Why White People are Sometimes Called “Caucasian”

Kathy B. asks: Why do we call white people Caucasian?
caucasus-mountains

Caucasus Mountains in Svaneti, Georgia

Throughout history a variety of ways to scientifically classify different groups of humans have popped up, most notable to the story today being a system suggested by pioneering social scientist Johann Friedrich Blumenbach, often considered the “father of scientific anthropology.”

Building upon other’s classification schemes, including Carl Linnaeus and Christoph Meiners, Blumenbach developed a five-fold categorization system for humans: Caucasian, Ethiopians, Mongolians, Americans, and Malays.

However, it is important to note that while Blumenbach’s system did include color as one dividing factor (Caucasian- white, Mongoloid- yellow, Malayan- brown, Ethiopian- black, and American- red), his way of classifying different groups of humans was not intended to be based on just a single divider. In fact, when presenting his classification scheme, he explicitly states before outlining it,

I must prefix a double warning; first, that on account of the multifarious diversity of the characters, according to their degrees, one or two alone are not sufficient, but we must take several joined together; and then that this union of characters is not so constant but what it is liable to innumerable exceptions in all and singular of these varieties. Still this enumeration is so conceived as to give a sufficiently plain and perspicuous notion of them in general.

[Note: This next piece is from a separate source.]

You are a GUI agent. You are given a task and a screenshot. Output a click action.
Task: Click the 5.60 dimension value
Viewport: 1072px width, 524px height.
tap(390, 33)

He then goes on to describe the Caucasian grouping as follows:

Colour white, cheeks rosy…; hair brown or chestnut-coloured…; head subglobular…; face oval, straight, its parts moderately defined, forehead smooth, nose narrow, slightly hooked, mouth small… The primary teeth placed perpendicularly to each jaw…; the lips (especially the lower one) moderately open, the chin full and rounded… To this first variety belong the inhabitants of Europe (except the Lapps and the remaining descendants of the Finns) and those of Eastern Asia, as far as the river Obi, the Caspian Sea and the Ganges, and lastly, those of Northern Africa.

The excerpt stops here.